Freshly baked muffins with fresh strawberries and an Otto's Naturals Cassava flour bag

Grain-Free Banana Strawberry Muffins


Say hello to our Grain-Free Banana Strawberry Muffins. They’re perfectly dense from the bananas with a bit of added tangy and sweetness from the strawberries, and we can't forget the sugary crumble on top. Best paired with a cup of coffee and a bit of solitude. 




  • 120 grams Otto's Naturals - Cassava Flour (about 1 cup sifted or ¾ cup un-sifted)

  • 115 grams (about 1/2 cup) sugar or coconut sugar (coconut sugar will make a darker muffin)

  • 1/2 teaspoon baking powder

  • 1/2 teaspoon salt

  • 1 egg

  • 1/3 cup oil

  • 1 ½ teaspoon vanilla

  • ½ cup of water

  • 1 teaspoon cinnamon

  • ½ cup very ripe bananas

  • 1 cup diced strawberries 

  • 2 tablespoons Otto’s Naturals Cassava Flour

  • ¼ teaspoon cinnamon

  • 1 tablespoon cold butter (temperature is key)



  1. Preheat the oven to 350 degrees

  2.  In a medium-sized bowl add in the cassava flour, sugar, baking powder, and salt and whisk together.

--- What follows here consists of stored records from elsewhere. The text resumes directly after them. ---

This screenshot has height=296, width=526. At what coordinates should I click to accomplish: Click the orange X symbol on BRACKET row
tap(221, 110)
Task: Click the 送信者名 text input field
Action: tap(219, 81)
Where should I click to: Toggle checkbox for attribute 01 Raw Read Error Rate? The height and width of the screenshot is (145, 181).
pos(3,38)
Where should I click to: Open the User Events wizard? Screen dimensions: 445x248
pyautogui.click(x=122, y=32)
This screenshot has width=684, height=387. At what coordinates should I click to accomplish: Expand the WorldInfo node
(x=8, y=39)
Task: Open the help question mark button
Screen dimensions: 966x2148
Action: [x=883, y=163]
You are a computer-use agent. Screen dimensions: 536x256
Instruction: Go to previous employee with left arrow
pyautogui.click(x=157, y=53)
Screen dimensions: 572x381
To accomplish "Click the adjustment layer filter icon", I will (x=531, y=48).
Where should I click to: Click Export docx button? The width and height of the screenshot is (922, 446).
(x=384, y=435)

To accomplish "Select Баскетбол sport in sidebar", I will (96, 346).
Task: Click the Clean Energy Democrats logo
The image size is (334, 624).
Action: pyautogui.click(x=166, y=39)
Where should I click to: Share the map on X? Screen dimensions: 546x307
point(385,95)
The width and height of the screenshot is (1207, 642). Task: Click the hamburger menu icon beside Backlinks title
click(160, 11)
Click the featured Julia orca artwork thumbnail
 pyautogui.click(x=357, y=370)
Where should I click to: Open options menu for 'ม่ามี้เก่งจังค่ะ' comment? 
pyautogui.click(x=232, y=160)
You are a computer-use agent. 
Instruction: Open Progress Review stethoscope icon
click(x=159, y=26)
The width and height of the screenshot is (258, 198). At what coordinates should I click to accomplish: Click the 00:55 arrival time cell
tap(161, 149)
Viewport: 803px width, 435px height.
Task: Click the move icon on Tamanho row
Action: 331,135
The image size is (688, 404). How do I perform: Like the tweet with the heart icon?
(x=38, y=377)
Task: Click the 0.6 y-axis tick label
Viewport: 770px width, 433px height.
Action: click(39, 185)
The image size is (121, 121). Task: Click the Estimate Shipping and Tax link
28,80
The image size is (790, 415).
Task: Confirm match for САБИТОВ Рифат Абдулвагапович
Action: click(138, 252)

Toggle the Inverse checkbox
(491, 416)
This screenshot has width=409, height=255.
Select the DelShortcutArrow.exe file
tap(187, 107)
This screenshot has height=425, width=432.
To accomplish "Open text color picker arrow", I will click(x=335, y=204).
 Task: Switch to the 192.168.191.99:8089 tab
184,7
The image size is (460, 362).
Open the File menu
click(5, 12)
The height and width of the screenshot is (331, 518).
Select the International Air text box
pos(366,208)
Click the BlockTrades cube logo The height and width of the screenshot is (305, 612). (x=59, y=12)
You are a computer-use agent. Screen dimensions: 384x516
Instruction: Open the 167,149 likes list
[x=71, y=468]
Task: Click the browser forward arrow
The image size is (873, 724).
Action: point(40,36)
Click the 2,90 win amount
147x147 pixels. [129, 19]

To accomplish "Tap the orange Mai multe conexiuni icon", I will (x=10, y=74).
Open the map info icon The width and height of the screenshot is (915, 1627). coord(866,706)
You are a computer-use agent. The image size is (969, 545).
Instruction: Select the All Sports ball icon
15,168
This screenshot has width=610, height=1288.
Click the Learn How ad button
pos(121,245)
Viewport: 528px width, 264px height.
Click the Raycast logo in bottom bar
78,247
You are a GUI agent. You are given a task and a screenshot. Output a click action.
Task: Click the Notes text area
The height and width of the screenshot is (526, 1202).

  3. Add in the egg, oil, vanilla, and water and mix well to combine.

  4. Mix in bananas and strawberries

  5. Line a muffin tin with 6 liners and distribute batter evenly between them.

  6. Sprinkle on crumble

  7. Bake for about 30-35 minutes or until cooked through. Allow cooling before eating.

  8. Enjoy!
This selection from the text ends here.